A polynomial dominates the logarithm doesn't it? 🤔
More specifically, for any $\varepsilon>0$ we have that $\ln n < n^\varepsilon$ for sufficiently large $n$.
Proof by L'Hôpital's rule:
$$\lim_{n\to\infty} \frac{\ln n}{n^\varepsilon} = \lim_{n\to\infty} \frac{\frac 1n}{\varepsilon n^{\varepsilon-1}} = \lim_{n\to\infty} \frac{1}{\varepsilon n^\varepsilon} = 0$$
🤔
 
Klaas van Aarsen said:
Hey evinda!

A polynomial dominates the logarithm doesn't it? 🤔
More specifically, for any $\varepsilon>0$ we have that $\ln n < n^\varepsilon$ for sufficiently large $n$.

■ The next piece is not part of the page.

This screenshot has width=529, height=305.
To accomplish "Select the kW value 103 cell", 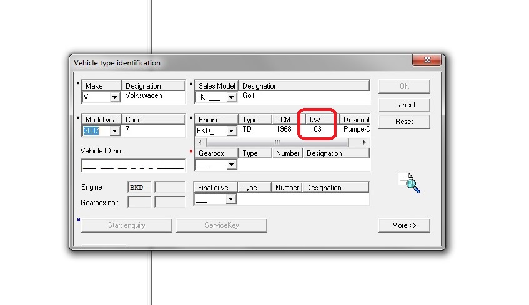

Proof by L'Hôpital's rule:
$$\lim_{n\to\infty} \frac{\ln n}{n^\varepsilon} = \lim_{n\to\infty} \frac{\frac 1n}{\varepsilon n^{\varepsilon-1}} = \lim_{n\to\infty} \frac{1}{\varepsilon n^\varepsilon} = 0$$
🤔

I see... Thanks a lot! (Blush)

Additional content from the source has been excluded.